=== DIRECTIONS ===
Rewrite the material starting at the line with "Toggle the panda answer chip" and ending at the line with "pyautogui.click(x=592, y=273)", changing "dropdown" to "drop-down" and leaving everything else as it is. Give only those lines.

=== DATA PROVIDED ===
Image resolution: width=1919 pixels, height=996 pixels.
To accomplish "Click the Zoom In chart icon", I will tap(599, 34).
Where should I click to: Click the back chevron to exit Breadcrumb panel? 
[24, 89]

* * *

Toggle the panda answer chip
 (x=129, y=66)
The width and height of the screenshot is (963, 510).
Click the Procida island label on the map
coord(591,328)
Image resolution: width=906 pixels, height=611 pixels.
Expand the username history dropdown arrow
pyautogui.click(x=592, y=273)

* * *

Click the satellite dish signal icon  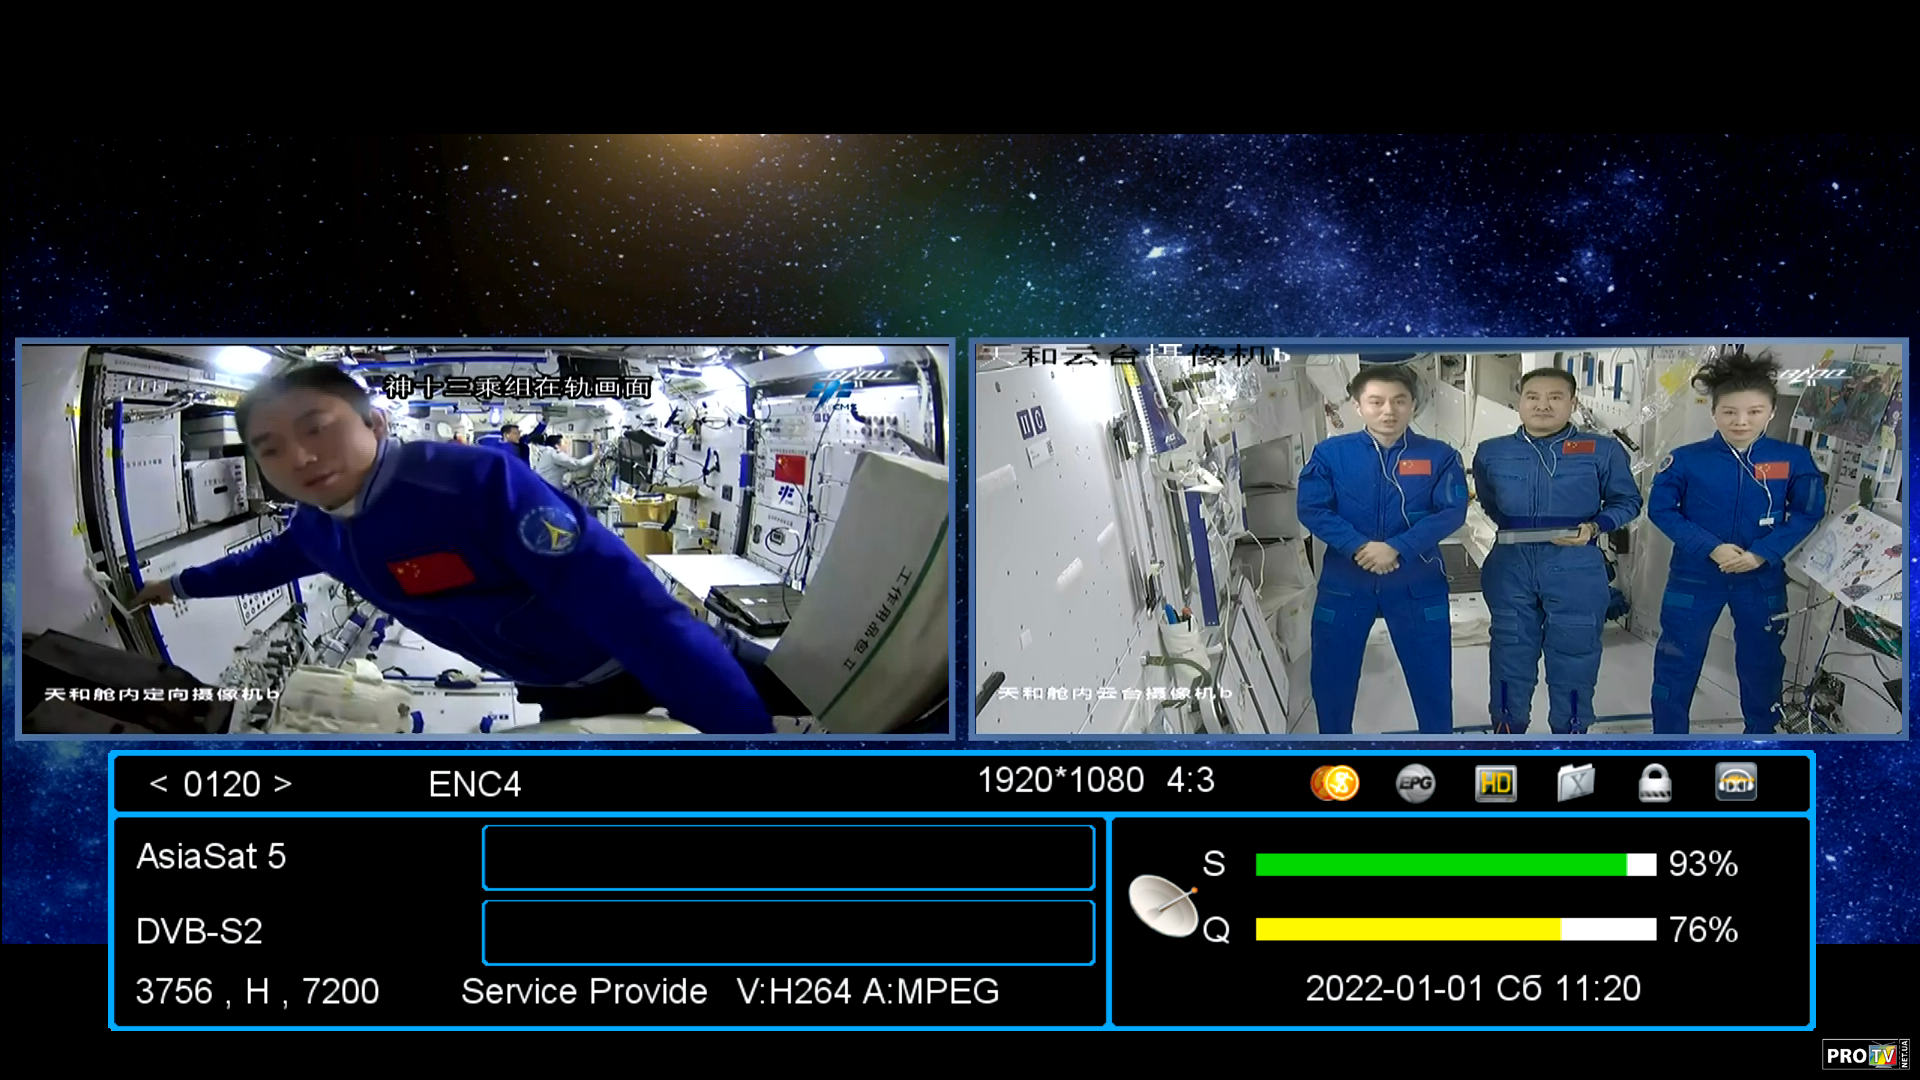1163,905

=== THE ANSWER ===
Toggle the panda answer chip
 (x=129, y=66)
The width and height of the screenshot is (963, 510).
Click the Procida island label on the map
coord(591,328)
Image resolution: width=906 pixels, height=611 pixels.
Expand the username history drop-down arrow
pyautogui.click(x=592, y=273)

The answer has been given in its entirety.